In Lone Star Silicon Innovations v. United Microelectronics, Nos. 2018-15 82 (Fed. Cir. May 30, 2019), the U.S. Court of Appeals for the Federal Circuit discussed how restrictive patent assignment agreements can prevent a party from suing for patent infringement. A patentee, or one who has “all rights or all substantial rights” in a patent, can assert that patent in an infringement suit. A party with rights to a patent, but lacking “all rights or all substantial rights” in it, is merely a patent licensee who cannot bring an infringement suit on its own. Instead, the patentee must join the licensee’s suit in order for it to proceed.

Patentees may and often do transfer patent rights in transactions governed by assignment agreements, which, like any contract, differ in substance and form.

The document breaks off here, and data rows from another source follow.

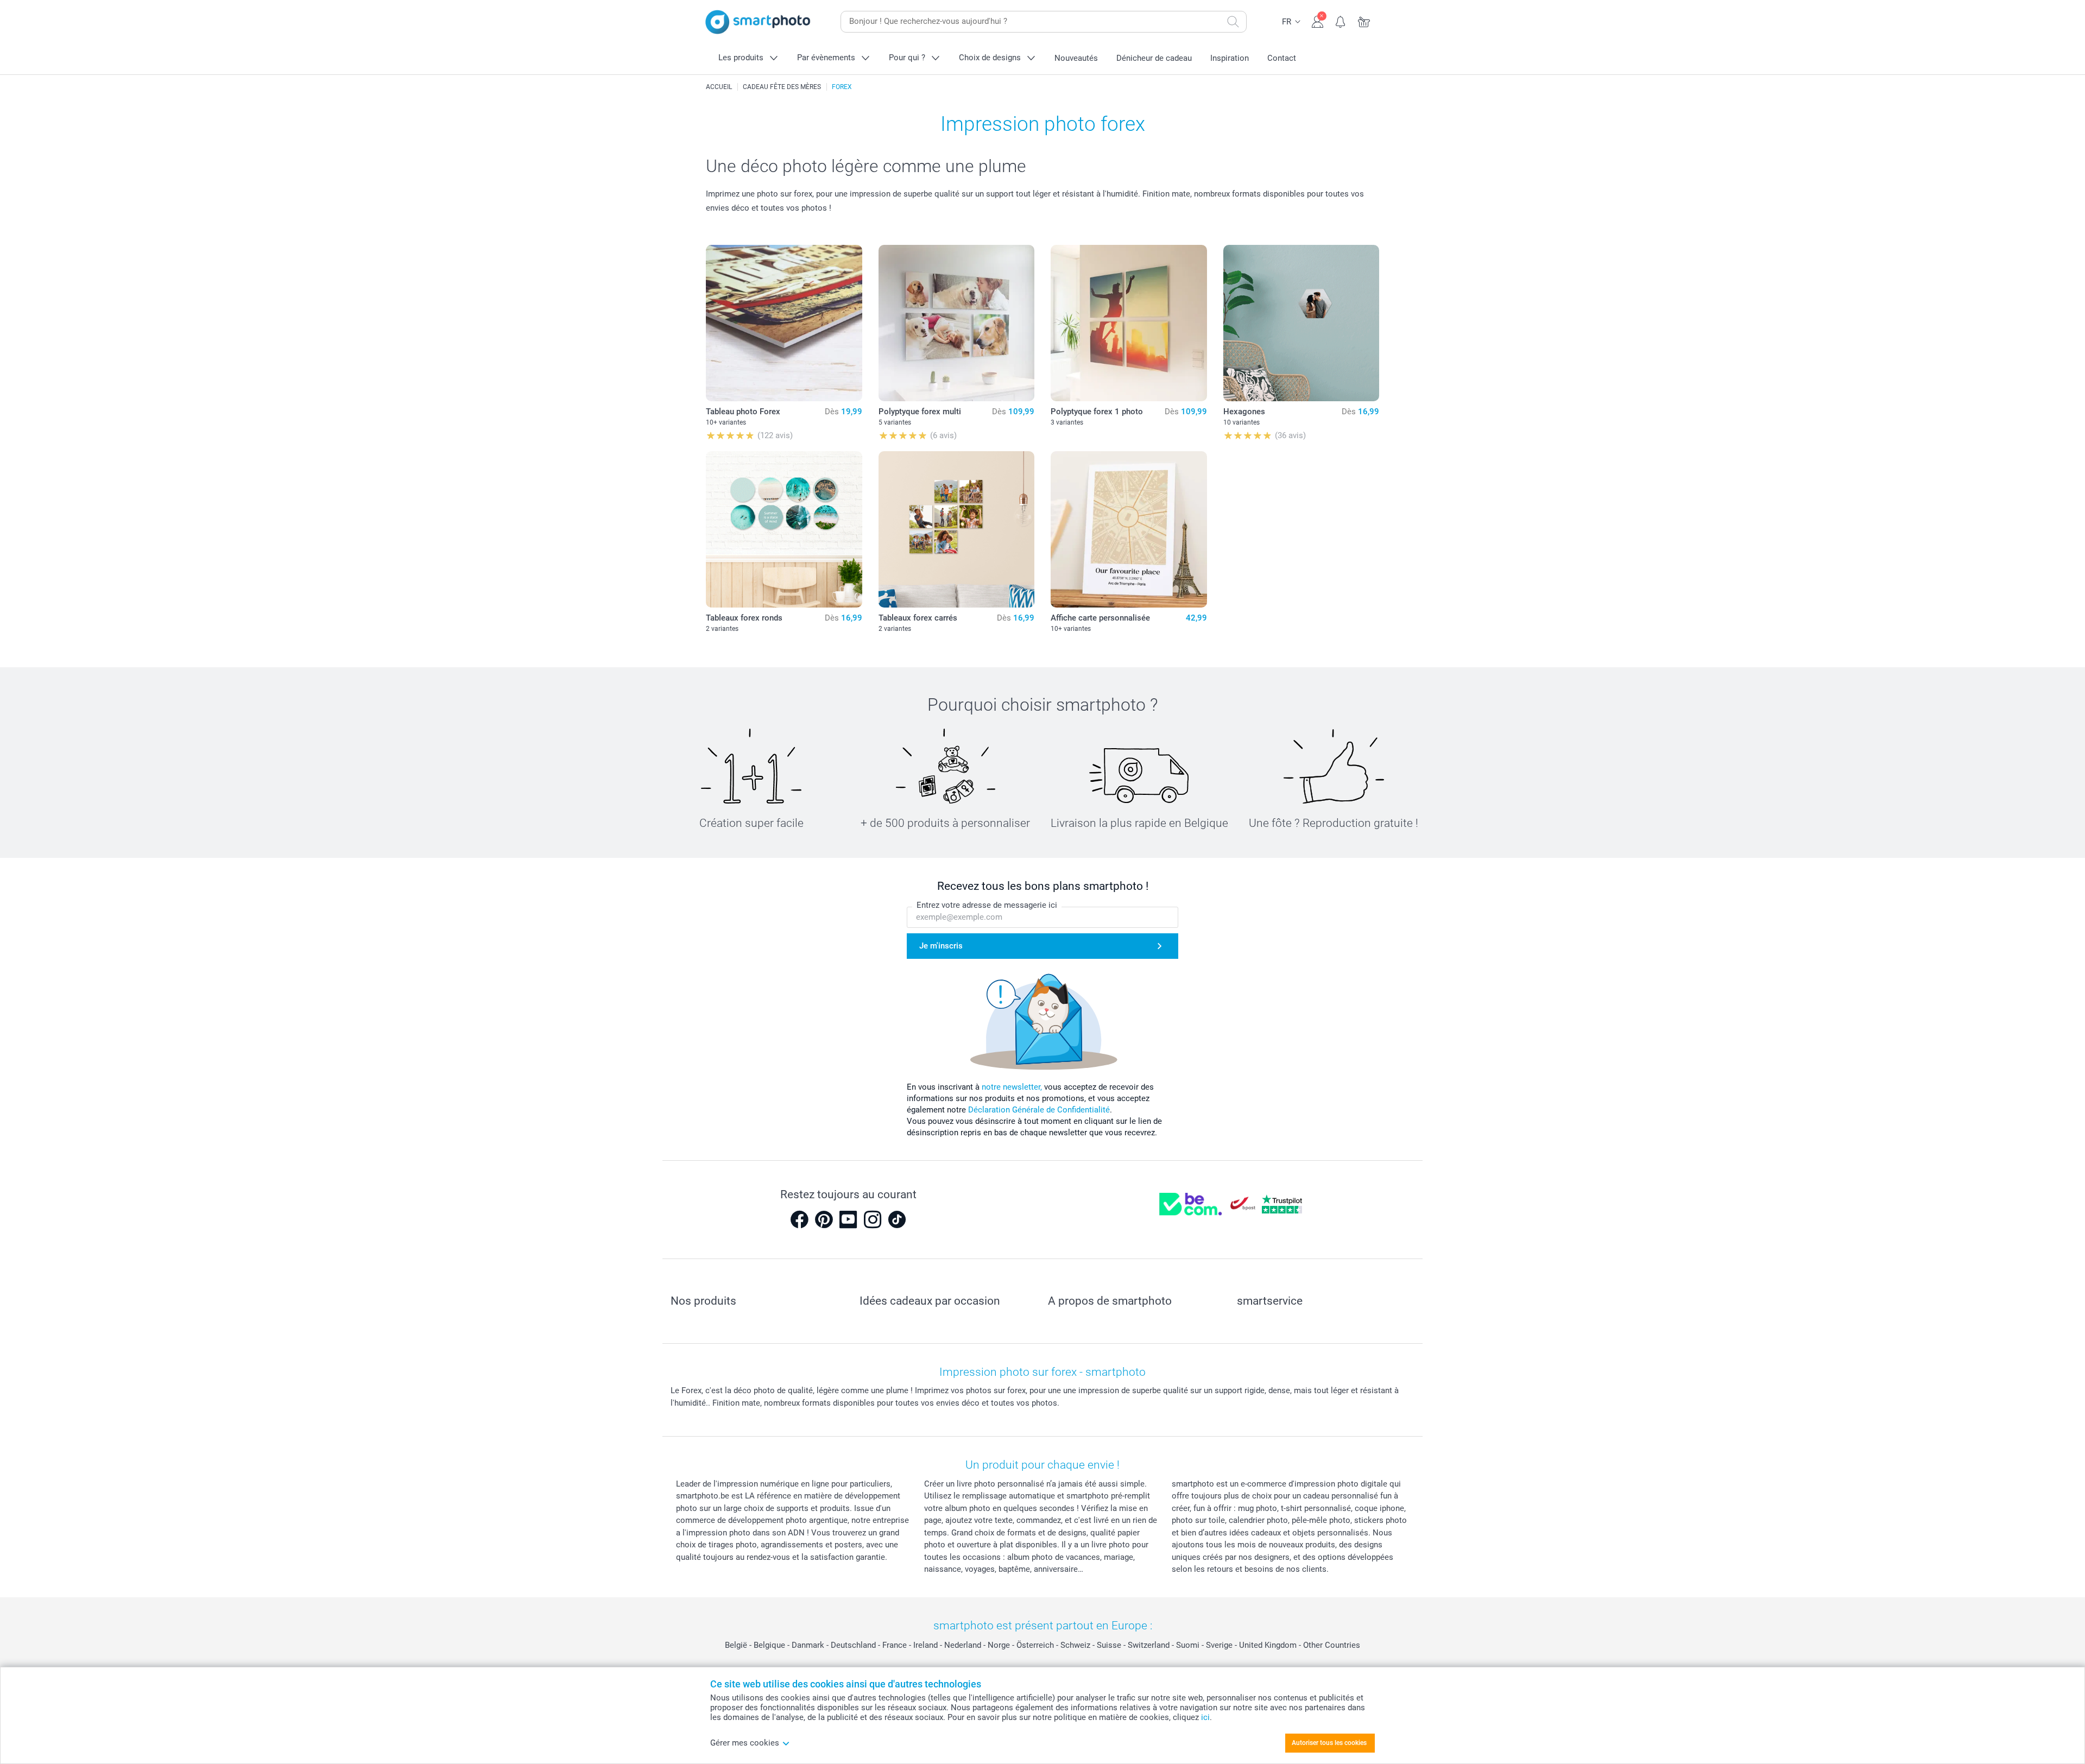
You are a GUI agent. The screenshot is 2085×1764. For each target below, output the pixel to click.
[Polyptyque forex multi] (957, 323)
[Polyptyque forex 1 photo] (1129, 323)
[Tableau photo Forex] (784, 323)
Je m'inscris (941, 946)
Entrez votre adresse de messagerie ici (987, 905)
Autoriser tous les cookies (1329, 1743)
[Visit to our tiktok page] (897, 1219)
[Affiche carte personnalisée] (1129, 529)
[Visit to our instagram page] (872, 1219)
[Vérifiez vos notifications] (1341, 20)
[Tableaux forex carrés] (957, 529)
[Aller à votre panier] (1364, 20)
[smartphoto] (758, 22)
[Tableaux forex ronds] (784, 529)
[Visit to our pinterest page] (823, 1219)
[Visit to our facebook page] (799, 1219)
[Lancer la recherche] (1233, 21)
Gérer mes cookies (744, 1743)
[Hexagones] (1301, 323)
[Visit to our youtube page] (848, 1219)
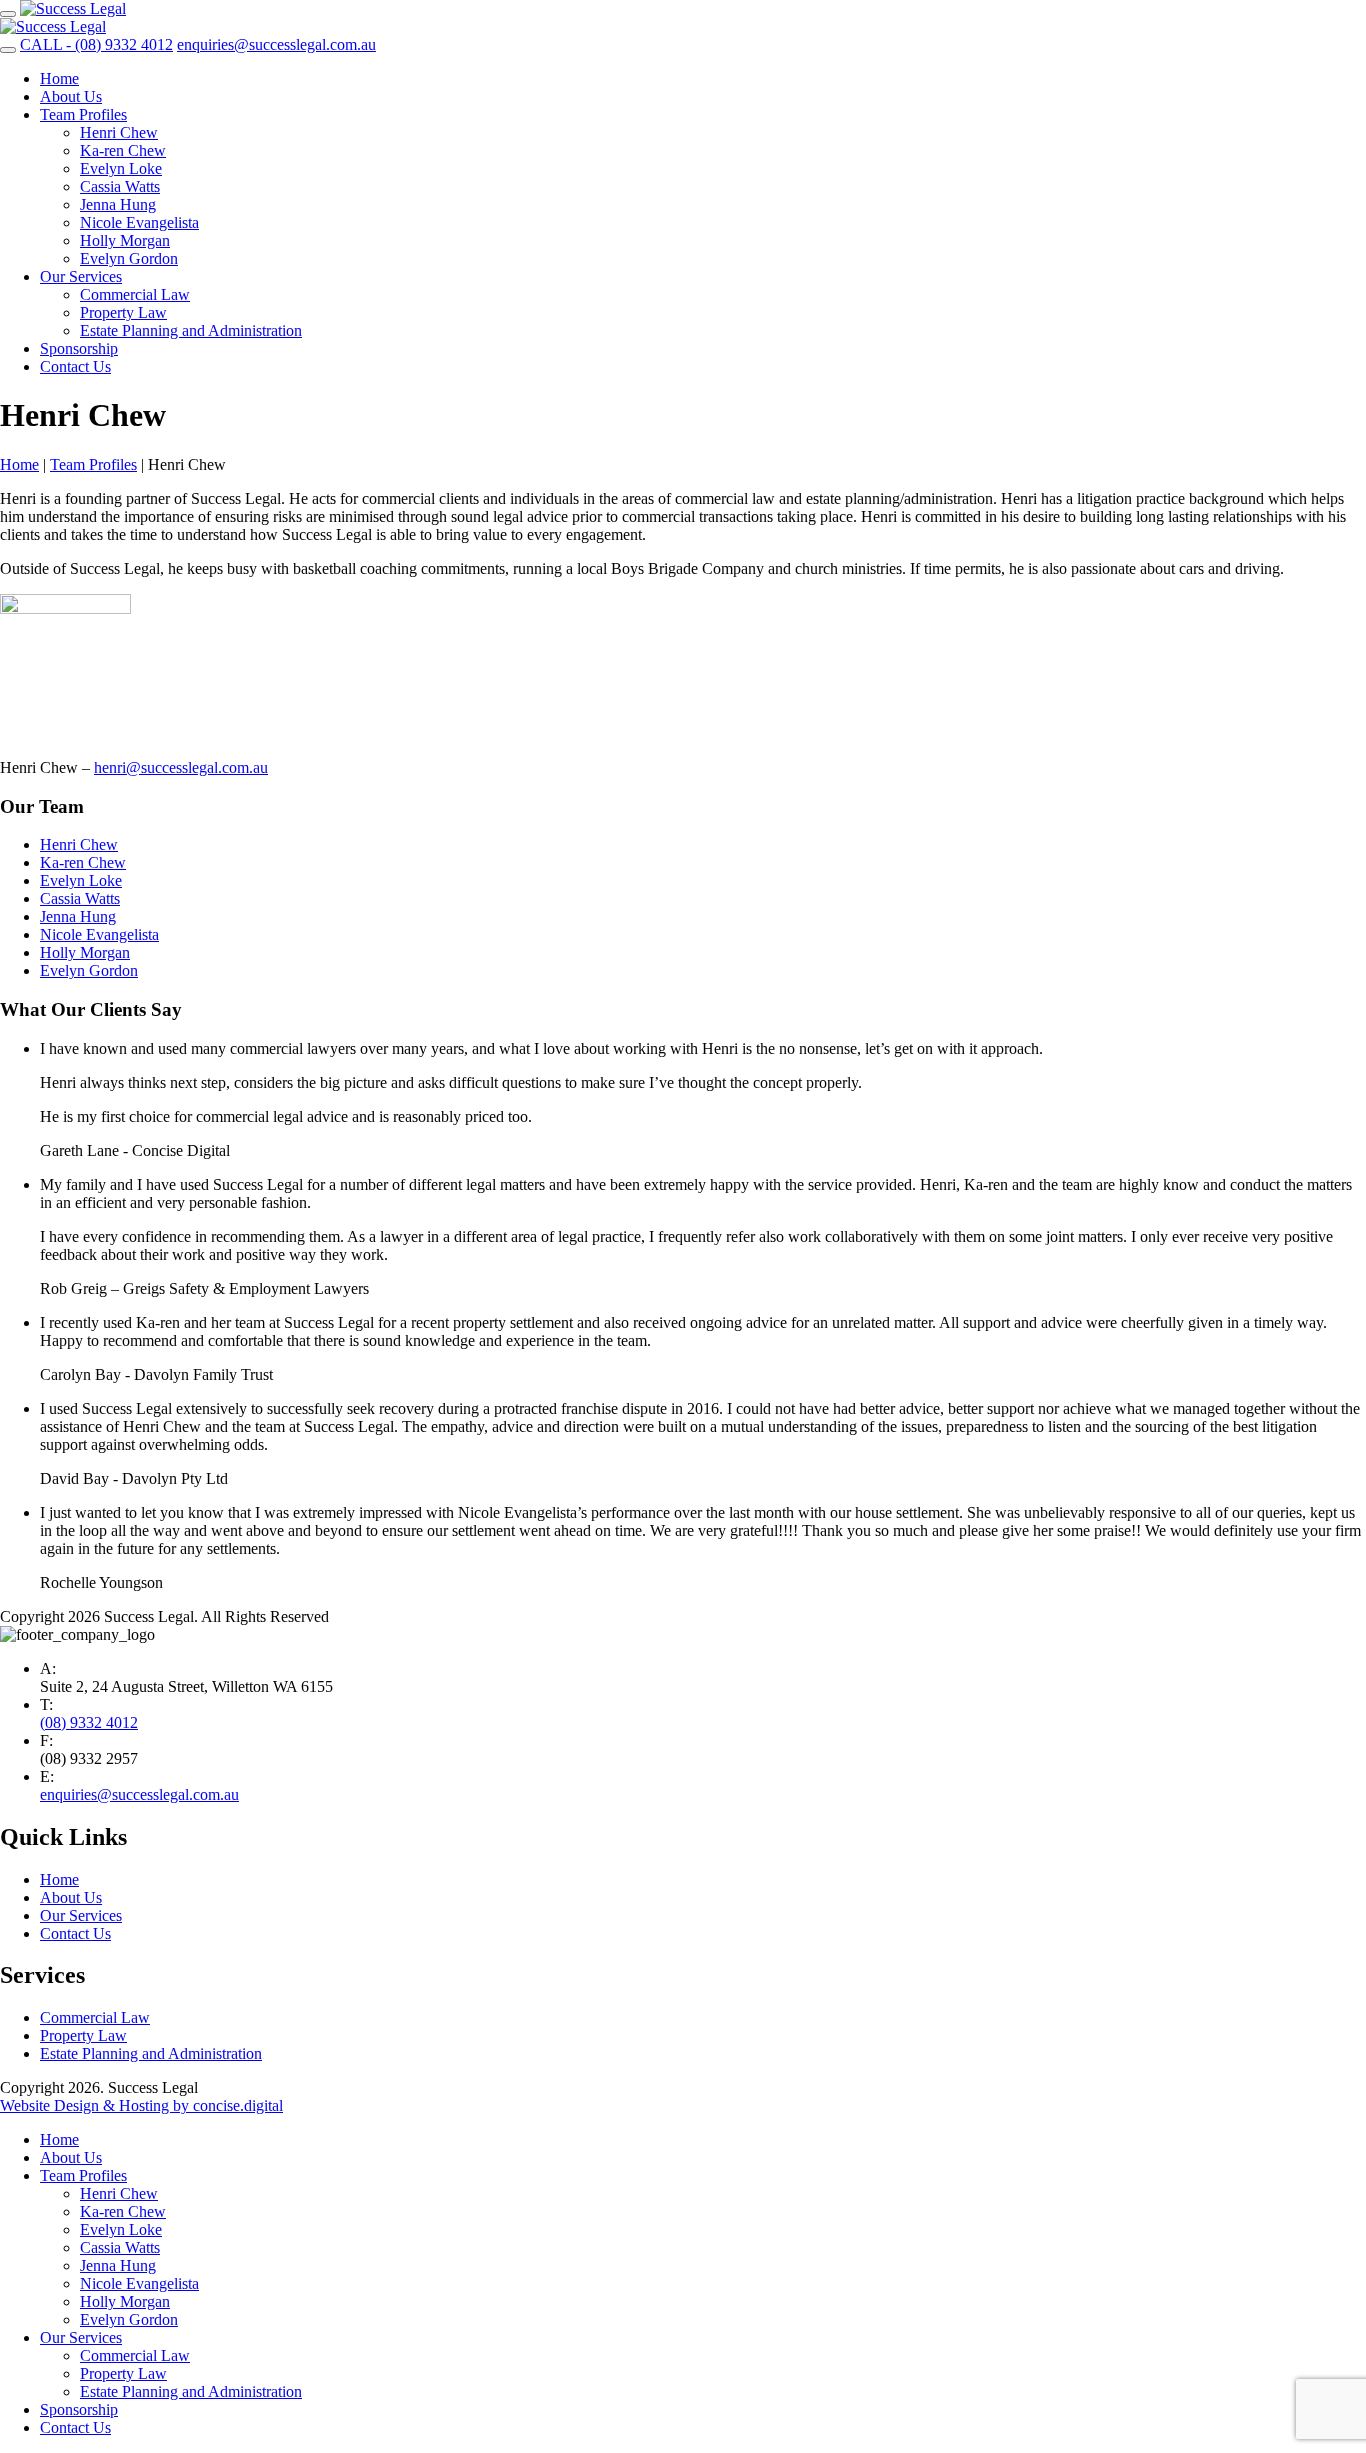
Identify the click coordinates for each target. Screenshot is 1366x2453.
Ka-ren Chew (123, 150)
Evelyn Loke (121, 168)
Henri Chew (119, 132)
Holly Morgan (125, 240)
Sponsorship (79, 348)
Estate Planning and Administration (191, 330)
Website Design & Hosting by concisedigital (141, 2105)
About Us (71, 96)
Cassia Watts (120, 186)
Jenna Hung (118, 204)
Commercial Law (135, 294)
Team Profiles (83, 114)
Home (59, 78)
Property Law (123, 312)
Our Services (81, 276)
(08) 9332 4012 (89, 1722)
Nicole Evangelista (139, 222)
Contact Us (75, 366)
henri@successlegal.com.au (181, 767)
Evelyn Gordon (129, 258)
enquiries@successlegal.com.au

Some assignment agreements convey “all right, title and interest” in a patent to the purchaser, whereas others reserve certain rights for the seller or place restrictions on what the purchaser can do with the patent. A transfer of patent rights that falls short of conveying “all right, title and interest” is a license, not an assignment. But even when an agreement includes an “all rights” provision, the seller will retain his patentee status if the agreement places too many restrictions on the purchaser or reserves too many rights for the seller. That is, depending on its terms, an assignment agreement may actually constitute a license, even if contrary to the parties’ intentions. So, when patents are assigned, the question of who has “all rights or all substantial rights” in it, and, thus, who can bring suit for infringement, depends entirely on the nature of the agreement. The Federal Circuit addressed these issues in Lone Star.